Atomraketen wären im Sauerland explodiert

Das frühere Atomwaffenlager Holzen bei Arnsberg: Eine Aufnahme aus dem Jahr 1992 von Markus Huester, als das Lager aufgegeben, aber noch nicht abgerissen war.
Das frühere Atomwaffenlager Holzen bei Arnsberg: Eine Aufnahme aus dem Jahr 1992 von Markus Huester, als das Lager aufgegeben, aber noch nicht abgerissen war.
Foto: unbekannt

Arnsberg.. Die im Munitionslager Holzen gelagerten Atomraketen wären im Kriegsfall im Sauerland explodiert. Davon geht der kanadische Nuklearexperte Dr. John Clearwater aus.

Dr. John Clearwater fand Unterlagen, die belegen, dass in Holzen „mindestens“ 48 nukleare Sprengköpfe mit der dreifachen Zerstörungskraft der Hiroshima-Bombe lagerten.

Die Atombomben sollten von Raketenwerfern mit „Honest John“-Raketen abgeschossen werden und den anrückenden Feind aufhalten. Als Boden-Boden-Raketen wären die Honest John „weniger als 30 Kilometer“ geflogen, weiß der kanadische Nuklearexperte. Dass damit hier eine atomare Katastrophe verbunden gewesen wäre, hatten die NATO-Militärs einkalkuliert. „Ja“, konstatiert Clearwater. „Der Dritte Weltkrieg hätte bei Ihnen stattgefunden. Das empfand man als einen deutlich besseren Ort, als bei uns in den USA oder Kanada.“

Mit Abschuss wäre atomare Katastrophe verbunden gewesen

Mehr als 20 Jahre nach Schließung des strengstens gesicherten Lagers Holzen ist immer noch vieles „top secret - streng geheim“. Doch während in den USA und Großbritannien Papiere über das Lager noch unter Verschluss gehalten werden, sind in Kanada einige Militär-Unterlagen öffentlich gemacht worden.
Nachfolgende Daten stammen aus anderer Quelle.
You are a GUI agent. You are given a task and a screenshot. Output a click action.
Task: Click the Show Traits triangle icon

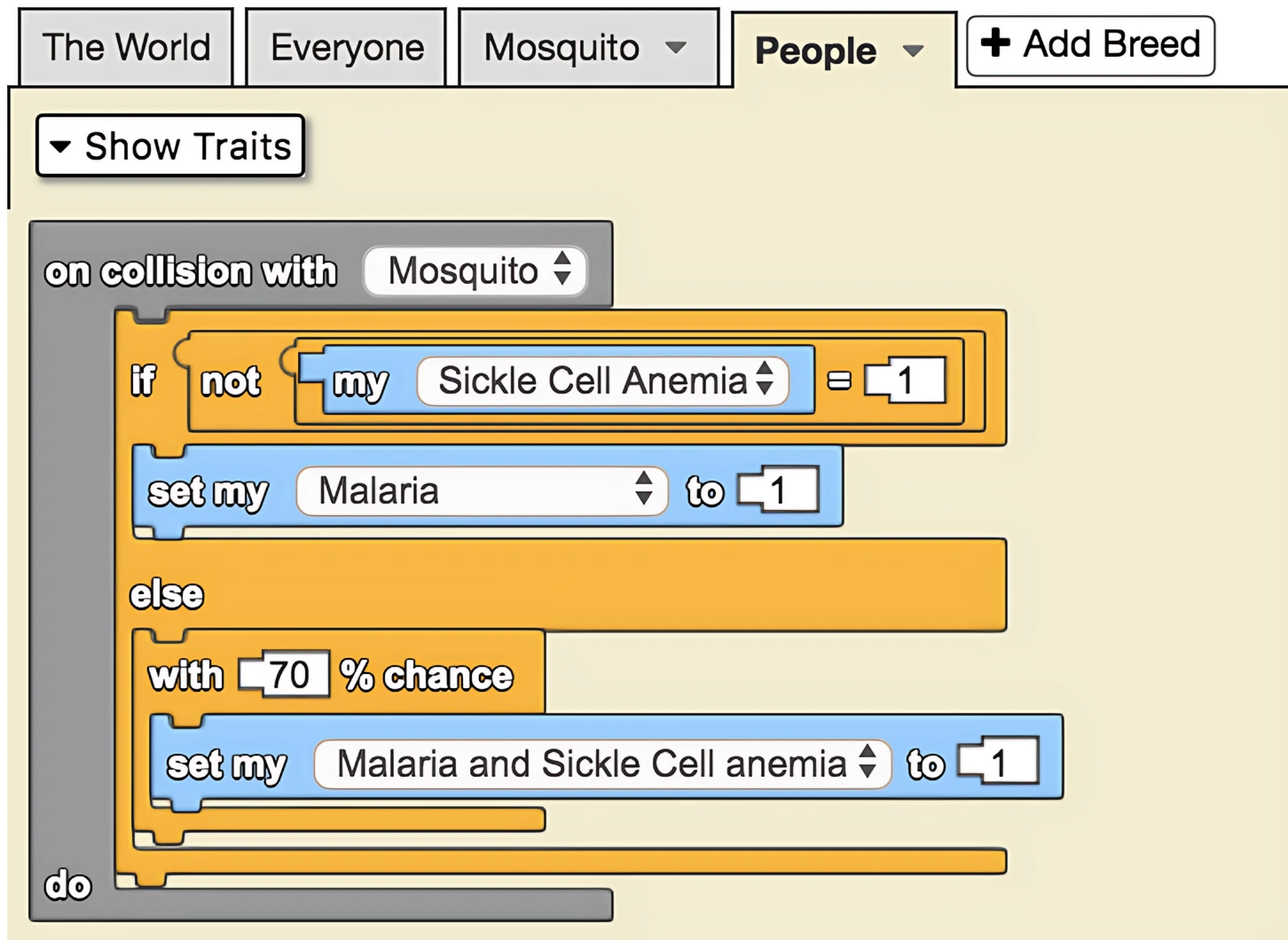[x=60, y=146]
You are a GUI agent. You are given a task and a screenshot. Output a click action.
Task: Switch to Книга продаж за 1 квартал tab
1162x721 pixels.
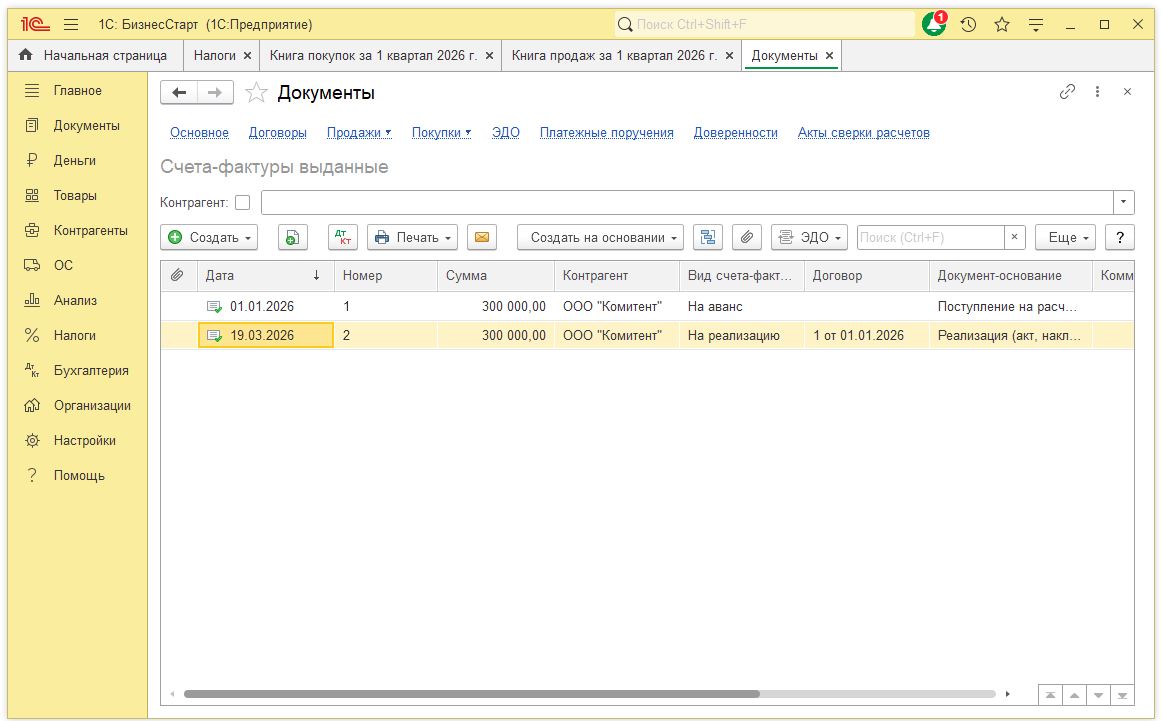pyautogui.click(x=613, y=56)
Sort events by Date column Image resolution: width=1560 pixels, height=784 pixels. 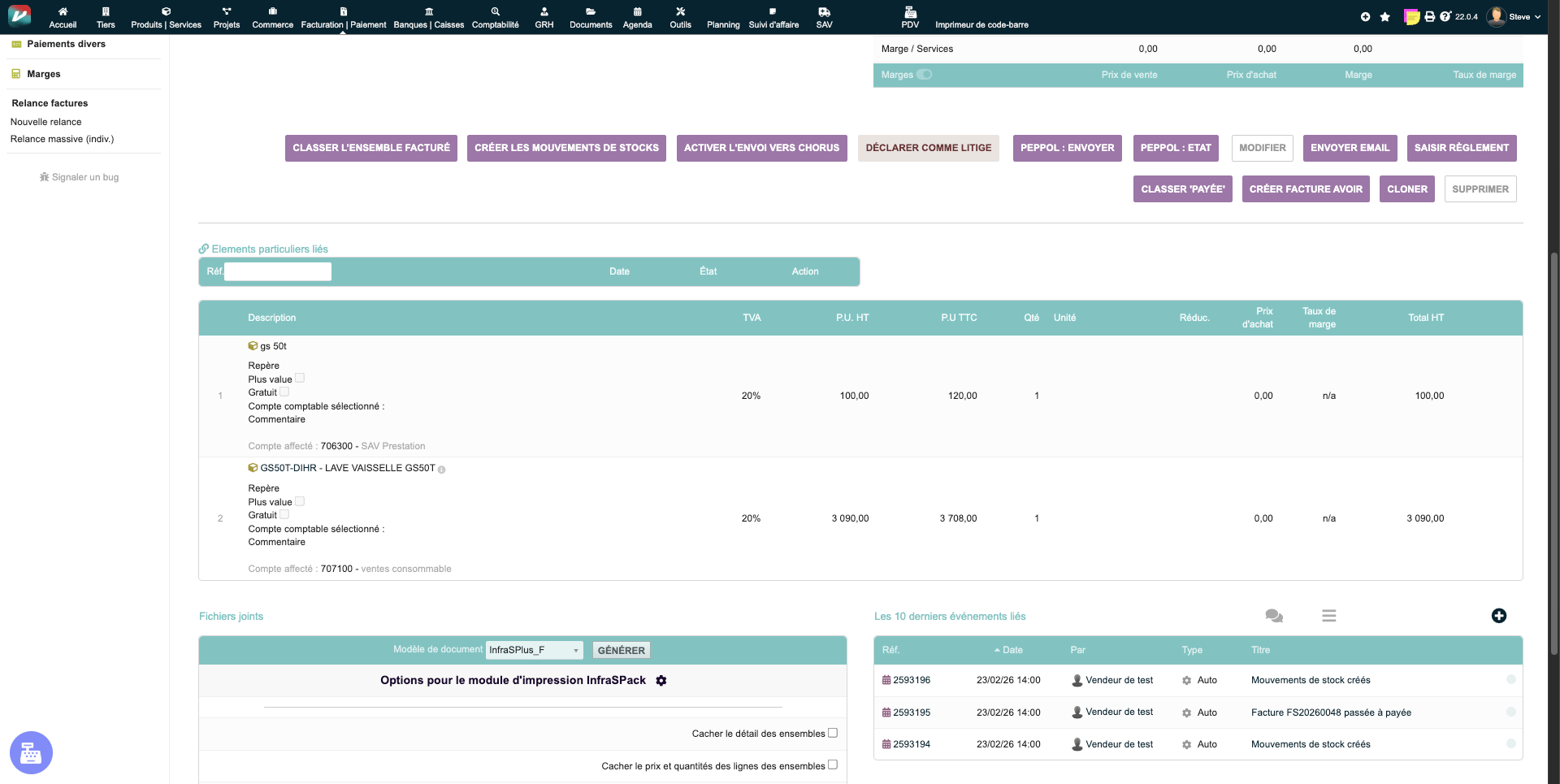[x=1012, y=650]
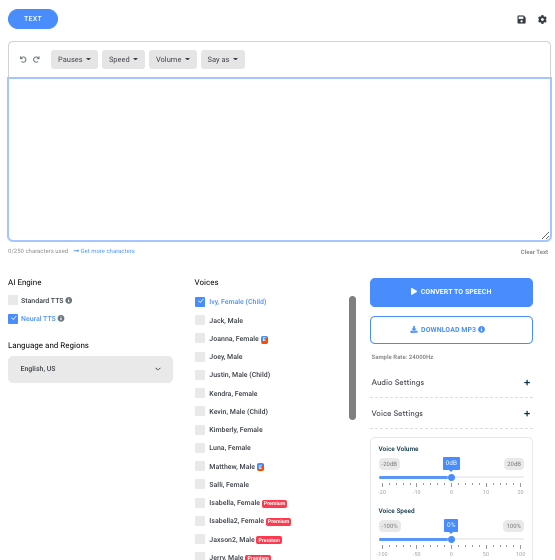This screenshot has width=555, height=560.
Task: Click the save disk icon
Action: click(x=521, y=20)
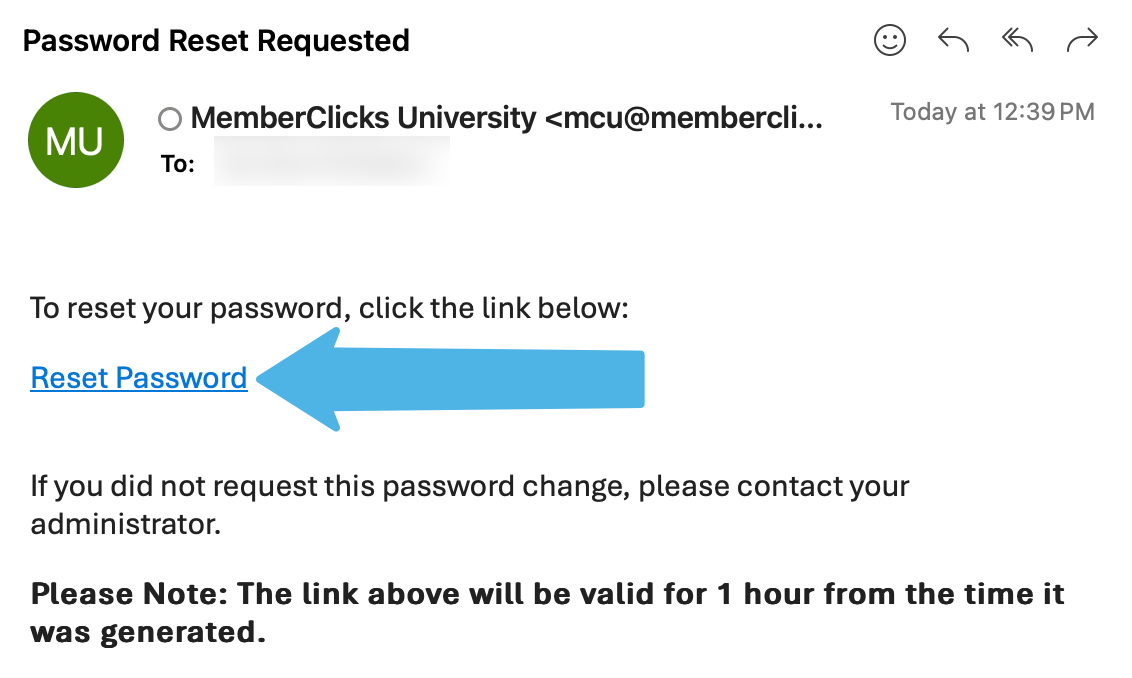Click the blurred recipient address field

pyautogui.click(x=332, y=161)
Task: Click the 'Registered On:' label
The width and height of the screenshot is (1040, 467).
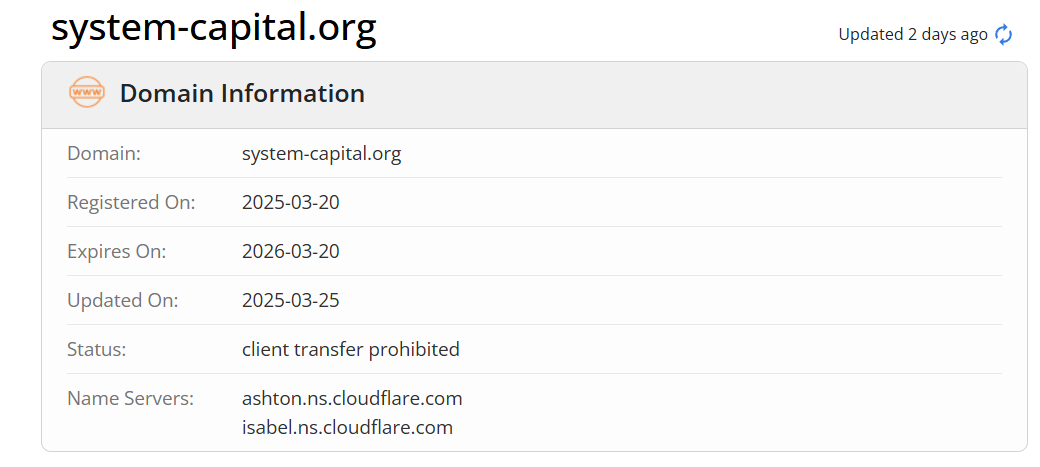Action: coord(131,203)
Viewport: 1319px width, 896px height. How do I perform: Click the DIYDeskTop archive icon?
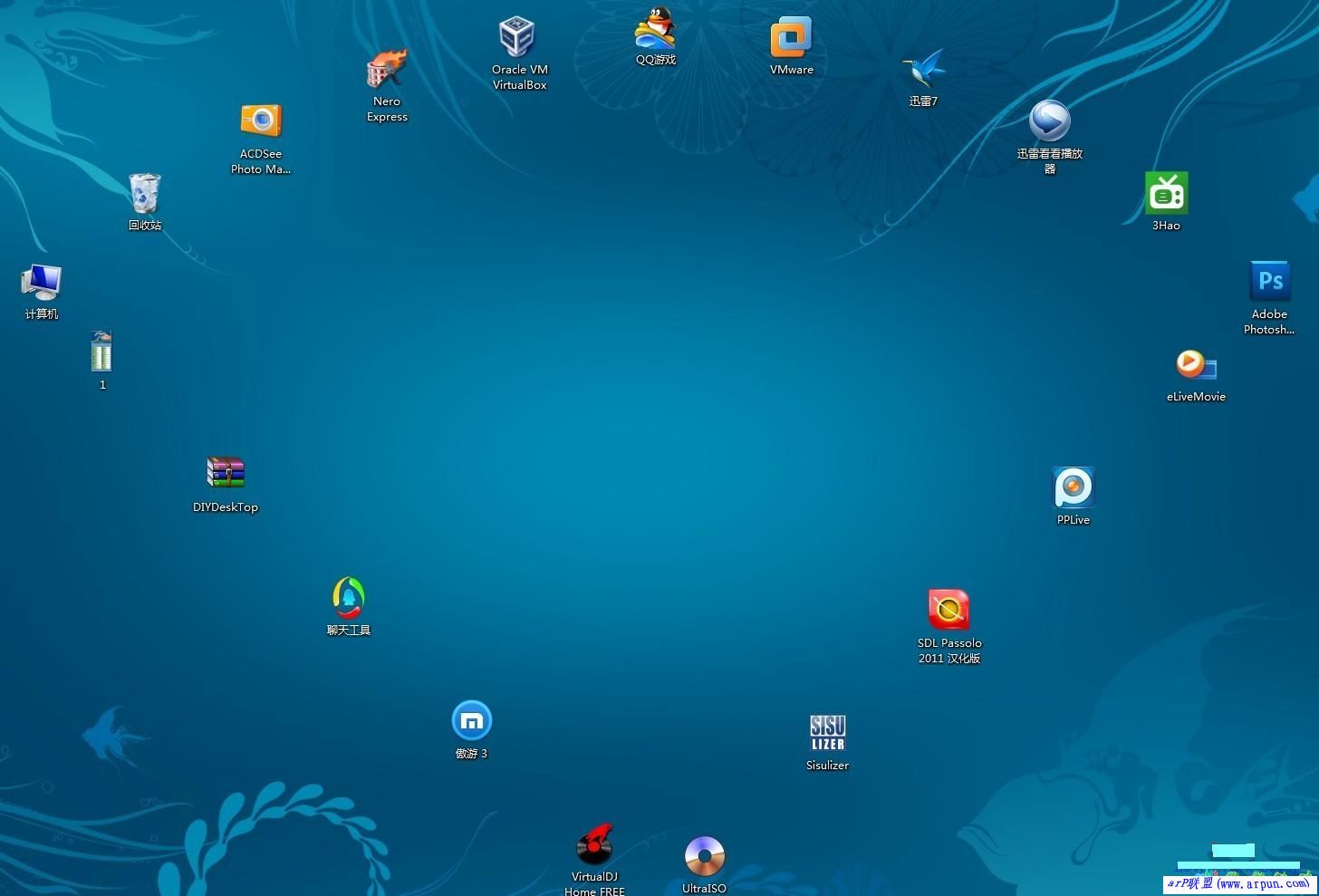pyautogui.click(x=226, y=474)
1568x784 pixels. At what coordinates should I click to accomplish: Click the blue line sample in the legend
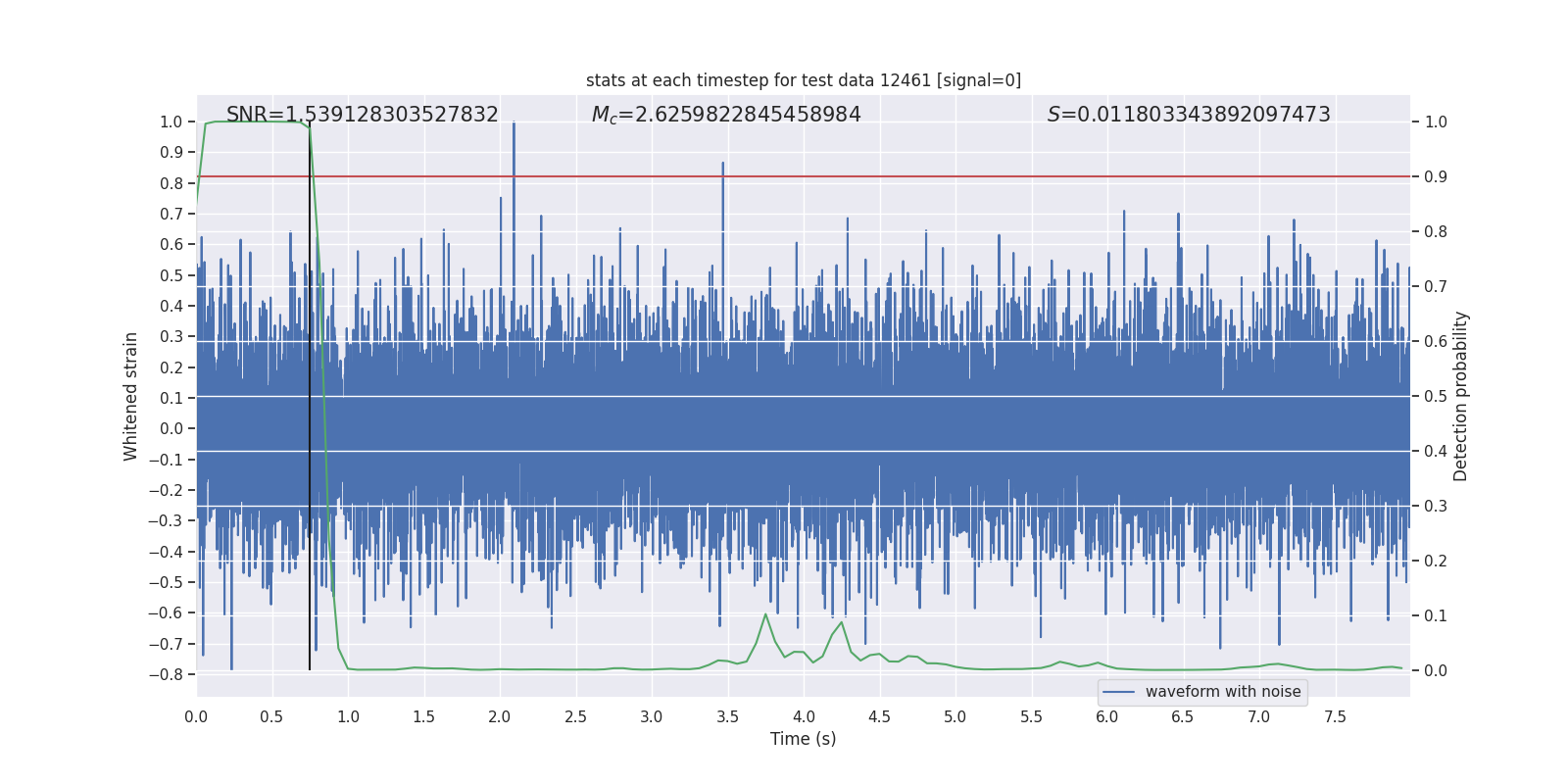pyautogui.click(x=1118, y=692)
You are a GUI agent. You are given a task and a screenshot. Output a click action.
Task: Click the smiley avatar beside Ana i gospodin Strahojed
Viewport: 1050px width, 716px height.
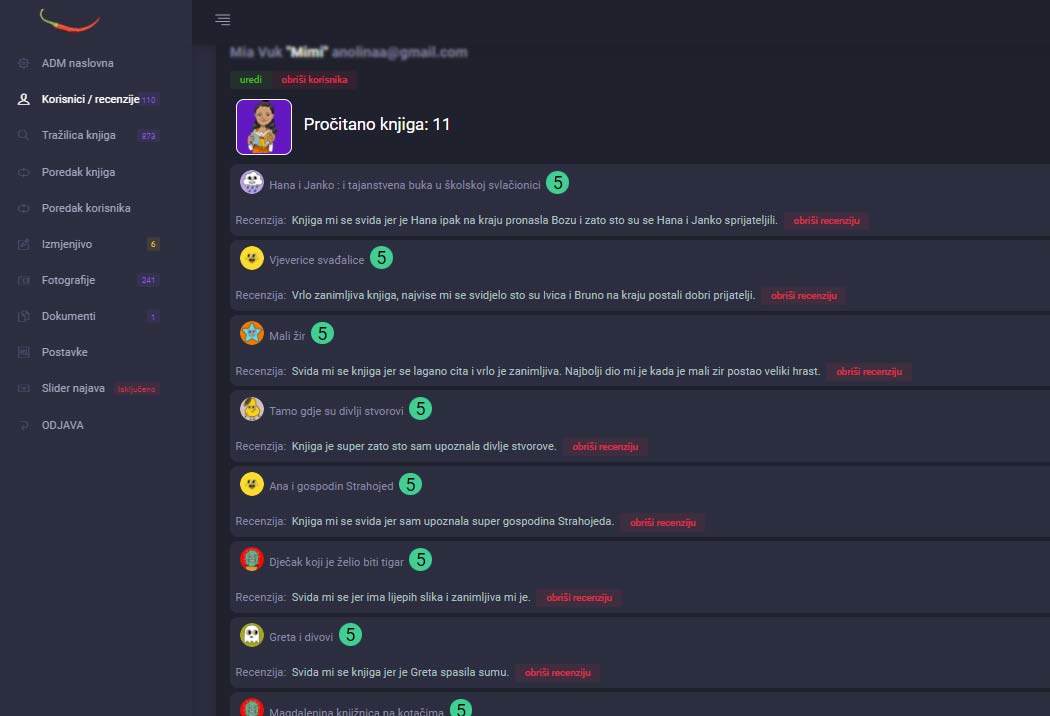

Dr. John Clearwater, weltweit anerkannter Experte in Sachen Nuklear-Waffen aus Ottawa, fand in Unterlagen des kanadischen Verteidigungsministeriums die entscheidenden Hinweise auf die Aktivitäten in Holzen.

„Mich interessierte die ,1. SSM Battery’, weil sie die einzige Einheit der Kanadischen Armee mit nuklearer Ausrüstung war“, erklärt Clearwater im Gespräch mit der WR. Die „1. SSM Bty“ war in den Kasernen in Hemer – und sie betreute ab September 1964 in Holzen W-31 Atomsprengköpfe.

16 kanadische atomare Sprengköpfe und 32 von den Briten

„Mitten in der Nacht erreichten die Sprengköpfe von Minden kommend das Lager auf großen Lkw“, schreibt Clearwater in seinem Buch „Canadian Nuclear Weapons“. Begleitet wurde der Transport von einer bewaffneten US-amerikanischen Einheit. 16 Sprengköpfe wurden in zwei Bunkern des Lagers („SAS-site“) eingefahren. Als die Transporter und die amerikanische Einheit wieder abrückten, wurde die Anlage bewacht „von 30 jungen, ziemlich nervösen Kanadiern und nur einer Handvoll Technikern der US-Armee.“ Zu den 16 kanadischen Sprengköpfen kamen „mindestens“ 32 britische, die schon zuvor dort gewesen waren, fand Waffenexperte Clearwater heraus. Ob danach noch weitere geliefert wurden, ist unklar – „geheim“.

Bei der Bewachung des Holzener Lagers wechselten sich die Kanadier mit den Briten, die in Menden stationiert waren, ab. Die Kommando-Gewalt hatten die Amerikaner mit ihrer „69th US Army Missile Support Detachment“ in Hemer. Sie hatten von dort eine direkte Verbindung ins Pentagon, um im Kriegsfall den Einsatzbefehl für die Holzener Atombomben zu bekommen.

Blieben Atombomben bis Anfang der 80er Jahre in Holzen?

Als die Kanadier aus dem Sauerland abgezogen wurden, gingen deren 16 Atombomben vermutlich in die Verantwortung der Briten über und blieben, so glaubt Clearwater, bis Anfang der 80er Jahre in den Bunkern.

Aus ehemals geheimen Unterlagen des Pentagon, die der WAZ-Mediengruppe vorliegen, geht jedenfalls hervor, dass die „Honest John“-Raketen, mit denen die Atomsprengköpfe abgefeuert worden wären, noch mindestens bis 1976 für den Einsatz in Deutschland vorgesehen waren.